According to the Medical Research Council (MRC) 1 in 9 women who experience rape in South Africa report the crime to the police. In their 2008 publication 'Tracking Justice: The Attrition of Rape Cases through the Criminal Justice System in Gauteng' the MRC finds that only 50.5% of the 2064 cases of rape examined in the study resulted in an arrest. Only 42.8% of those arrested were charged in court and trials commenced in less than one in five of the cases. The conviction rate was at 6.2% - equivalent to 1 in 20 cases.
The MRC and CALS have partnered in 2015 to release an updated version of ‘Tracking Justice’ that extends beyond Gauteng to all nine provinces in South Africa. The project is called ‘Rape Adjudication and Prosecution Study in South Africa’ (RAPSSA).

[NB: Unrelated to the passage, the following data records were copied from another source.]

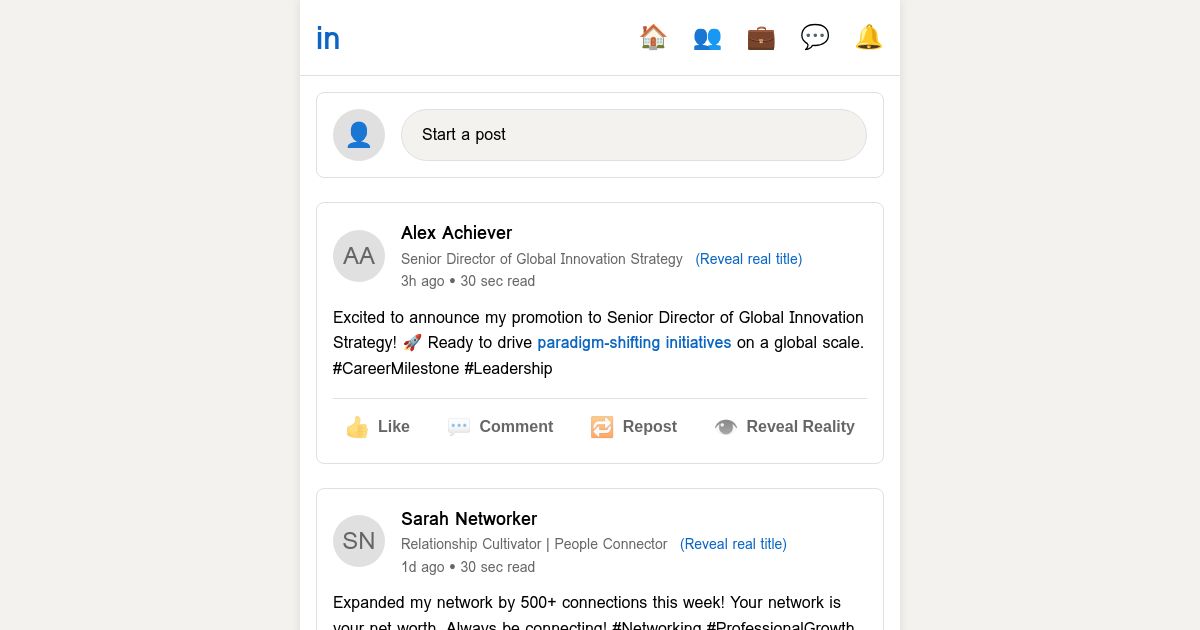The height and width of the screenshot is (630, 1200).
Task: Reveal Alex Achiever's real title
Action: tap(748, 259)
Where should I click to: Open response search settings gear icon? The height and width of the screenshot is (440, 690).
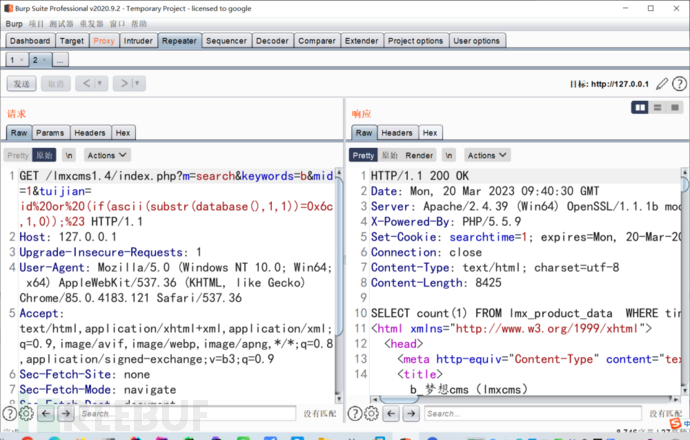point(371,413)
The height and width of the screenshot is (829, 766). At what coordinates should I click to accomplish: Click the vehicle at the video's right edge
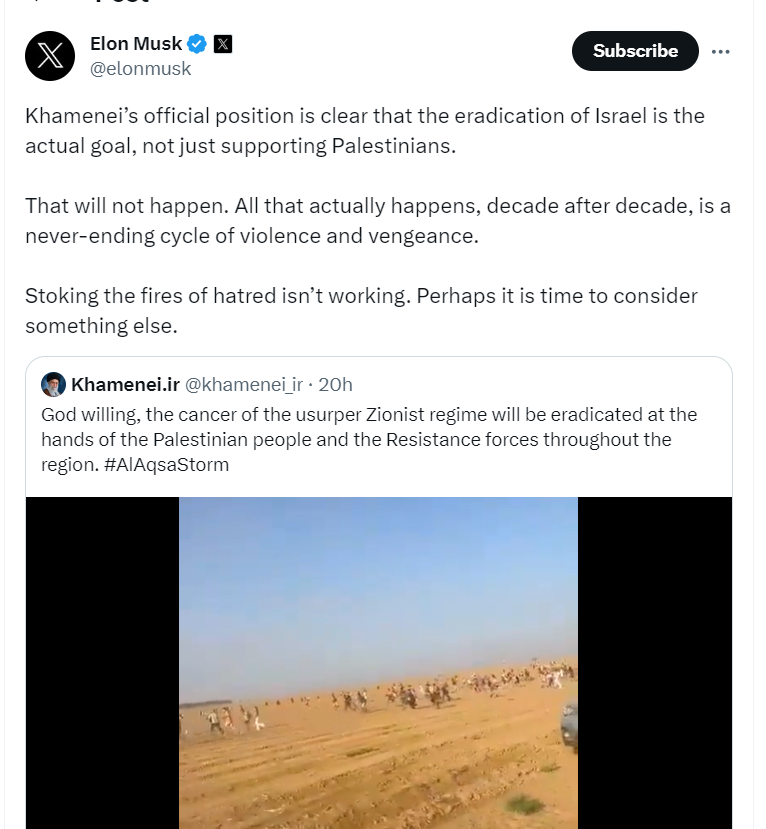[x=568, y=727]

RAPSSA is a study into the prosecution and adjudication of rape matters (including attempted rape) as reported by police. The cases that are the basis of the project were those reported to the police in 2012. The research focuses on the efficiencies and challenges of the criminal justice system in responding to rape. Initial findings suggest that there has been little to no change since 2008.

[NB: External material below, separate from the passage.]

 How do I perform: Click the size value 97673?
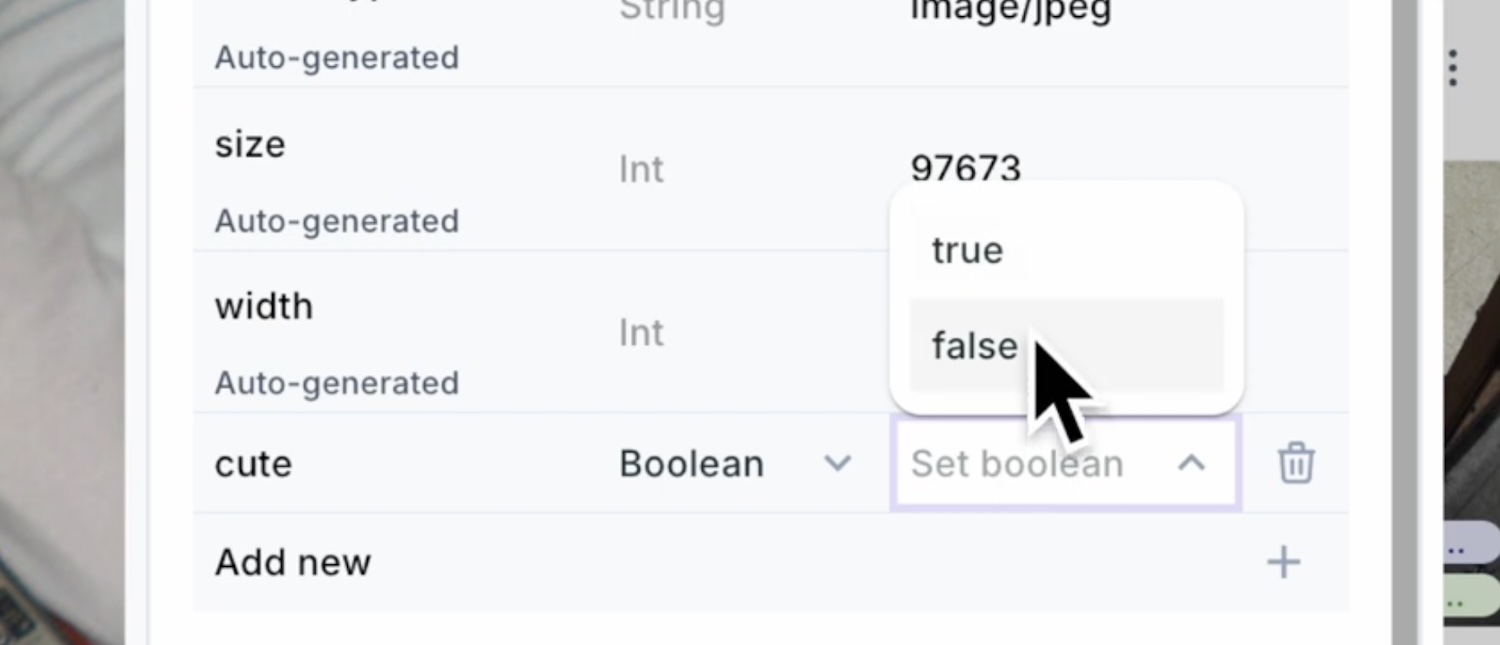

In 2015 the crime statistics released by the South African Police Services only listed 'sexual offences' and did not provide statistics for different types of sexual offences such as rape or sexual assault. The statistics showed a decrease in sexual offences from 56 680 in 2014 to 53 615 in 2015. This decrease is misleading as the term 'sexual offences' groups together all sexual offences as defined in the Criminal Law (Sexual Offences And Related Matters) Amendment Act.